Cet ennemi invisible est une tornade qui a réduit l’architecture, la conception, à la construction et a écarté la notion de sens et méprisé l’émotion. Je pensais que l’émotion était consubstantielle de l’architecture, d’où ma surprise quand François Chaslin m’a demandé, au sujet d’une réalisation monumentale, « Et l’émotion qu’en fais-tu ? ».
Il est vrai que l’on décrit rarement une émotion architecturale, surtout lorsque l’on fait passer la construction avant la conception : « Les qualités structurelles du bois répondent aux efforts de compression et de traction requis par les 91 catènes de la toiture incurvée, mesurant chacune 55 cm d’épaisseur avec une portée de 90 mètres, suspendues tous les mètres, sans faux plafond et utilisation de matériaux superflus… ». Il s’agit bien sûr de la seule réalisation que les Jeux olympiques de 2024 laisseront comme « patrimoine ».
Mon ami Fiszer pense que j’exagère et, à y regarder de plus près, je me dis que c’est probablement une erreur d’appréciation.
En 2025, désignera-t-on le Prix Pritzker 2030 ?
Le grand prix 2025 du design Charlotte Perriand a été attribué en septembre 2024. Pourquoi cette précipitation ? La multiplication des récompenses contribue à une sorte de saturation, trop de blanc, du blanc troublant, trop de noir, pas assez de noir et blanc… Chacun y va de sa communication, et le plus rapidement possible, de peur que ça change ! Peur que les membres du jury aient pris le temps de lire « l’Eloge de l’ombre » de Junichiro Tanizaki ou la peur d’une saturation de manifestations et de leurs lots de récompenses.

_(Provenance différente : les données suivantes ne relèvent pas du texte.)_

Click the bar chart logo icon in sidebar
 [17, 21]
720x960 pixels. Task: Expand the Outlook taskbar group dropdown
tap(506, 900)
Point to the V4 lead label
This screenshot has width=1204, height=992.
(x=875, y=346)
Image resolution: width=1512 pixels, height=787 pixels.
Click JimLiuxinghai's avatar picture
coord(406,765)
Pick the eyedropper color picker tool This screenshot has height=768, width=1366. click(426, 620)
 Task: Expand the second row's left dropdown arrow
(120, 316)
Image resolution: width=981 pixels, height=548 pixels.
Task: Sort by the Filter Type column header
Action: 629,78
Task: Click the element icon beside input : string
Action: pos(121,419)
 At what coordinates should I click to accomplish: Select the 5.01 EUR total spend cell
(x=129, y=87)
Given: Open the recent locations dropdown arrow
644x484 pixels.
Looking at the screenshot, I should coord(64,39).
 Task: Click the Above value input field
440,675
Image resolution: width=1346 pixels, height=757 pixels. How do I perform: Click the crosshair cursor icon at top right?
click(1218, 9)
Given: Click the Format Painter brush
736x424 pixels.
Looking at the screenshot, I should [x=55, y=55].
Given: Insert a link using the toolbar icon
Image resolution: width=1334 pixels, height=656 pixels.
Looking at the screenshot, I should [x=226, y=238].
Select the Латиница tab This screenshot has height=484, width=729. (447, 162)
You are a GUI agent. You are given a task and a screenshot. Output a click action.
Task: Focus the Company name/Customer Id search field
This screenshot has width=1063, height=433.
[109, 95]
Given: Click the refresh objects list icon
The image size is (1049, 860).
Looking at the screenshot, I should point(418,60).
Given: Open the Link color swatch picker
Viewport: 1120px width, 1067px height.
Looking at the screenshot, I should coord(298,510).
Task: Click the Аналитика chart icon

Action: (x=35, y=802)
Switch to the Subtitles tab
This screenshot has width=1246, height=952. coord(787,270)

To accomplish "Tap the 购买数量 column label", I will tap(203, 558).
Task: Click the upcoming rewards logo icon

Les prix pleuvent, il n’y aura bientôt plus d’intérêt pour une quelconque récompense.
Résister c’est croire qu’une prise de conscience est encore possible.
C’est espérer que l’architecture résistera à des idéologies mortifères, aux cénotaphes qui s’érigent un peu partout de façon désespérée.
Chroniques d’architecture fêtait en octobre 2024 son numéro 400. Cet espace pour une parole libre est une chance unique donnée aux architectes par Christophe Leray, surtout dans ces temps difficiles.
C’est le moment de réagir, de dire l’importance de l’architecture et des architectes qui sont maintenus la tête sous l’eau. Tous savent que ça va mal mais ils ne peuvent le crier haut et fort de peur d’être exclus d’une commande qui se fait de plus en plus rare.
Continuons de rêver à de futures « Journées des Architectures et des Patrimoines » avec des queues interminables dans toutes nos villes et nos campagnes.